Antonio van Wyk

Personal information
- Date of birth: 30 March 2002 (age 24)
- Place of birth: Cape Town, South Africa
- Height: 1.78 m (5 ft 10 in)
- Position: Midfielder

Team information
- Current team: Mamelodi Sundowns
- Number: 29

Youth career
- Ubuntu Cape Town
- Stellenbosch

Senior career*
- Years: Team / Apps / (Gls)
- 2021–2024: Stellenbosch / 63 / (5)
- 2024–2026: SV Ried / 47 / (4)
- 2026–: Mamelodi Sundowns / 2 / (0)

International career^{‡}
- 2022–: South Africa / 4 / (1)

= Antonio van Wyk =

South African soccer player (born 2002)

Antonio van Wyk (born 30 March 2002) is a South African footballer who plays as a midfielder for Mamelodi Sundowns and the South Africa national football team.

==Club career==
Following impressive performances for Stellenbosch's Challenge team, he was promoted to the senior squad in the summer of 2021 together with teammate Fuad Johnson. van Wyk and Johnson also went on trial together at Royal Antwerp in April 2022.

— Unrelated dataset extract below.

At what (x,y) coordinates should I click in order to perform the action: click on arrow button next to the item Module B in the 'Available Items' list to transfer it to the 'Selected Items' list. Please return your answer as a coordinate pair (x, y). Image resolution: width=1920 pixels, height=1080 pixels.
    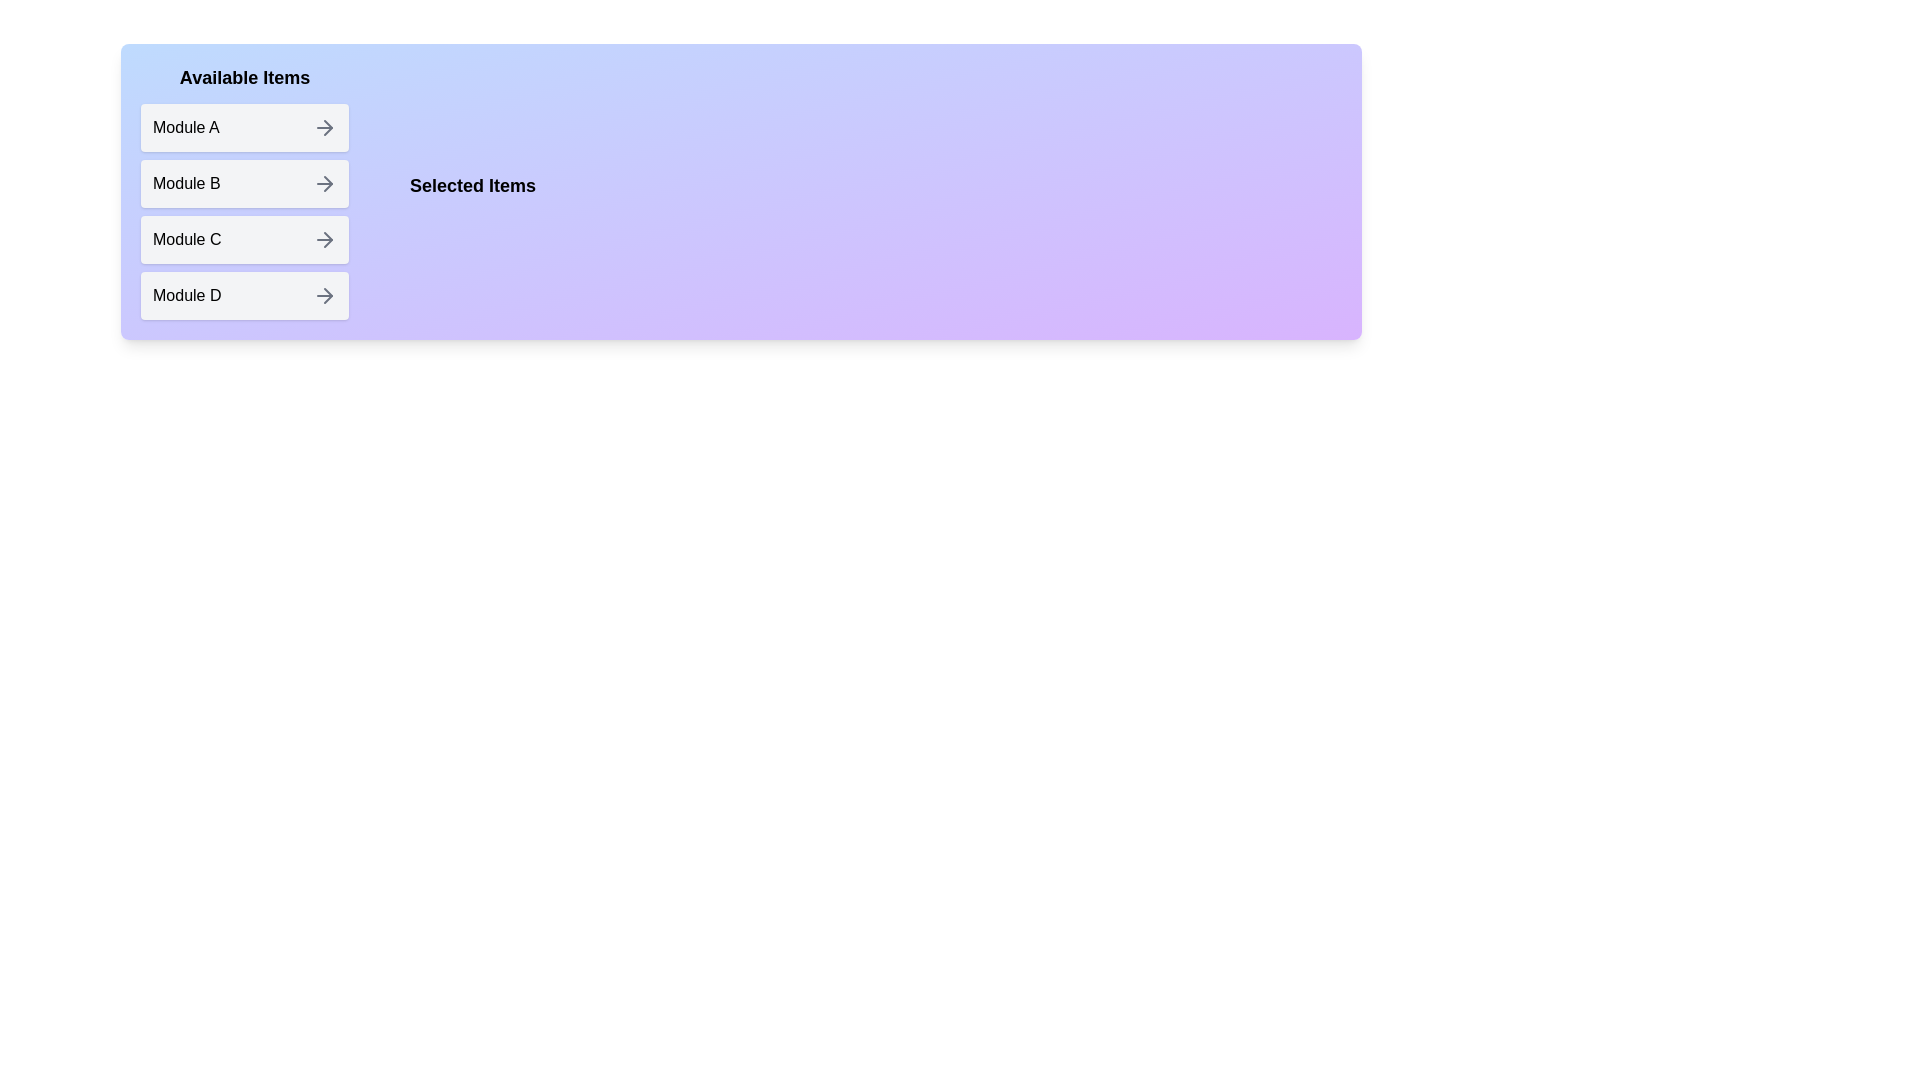
    Looking at the image, I should click on (325, 184).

In September 2024, van Wyk moved to Austrian side SV Ried on a permanent transfer.

In June 2026, Van Wyk signed a long term deal with South African giants Mamelodi Sundowns.

==International career==
van Wyk was called up to Bafana Bafana for the 2022 COSAFA Cup. Here, he featured against Mozambique and Botswana, scoring his first international goal in the victory over the latter.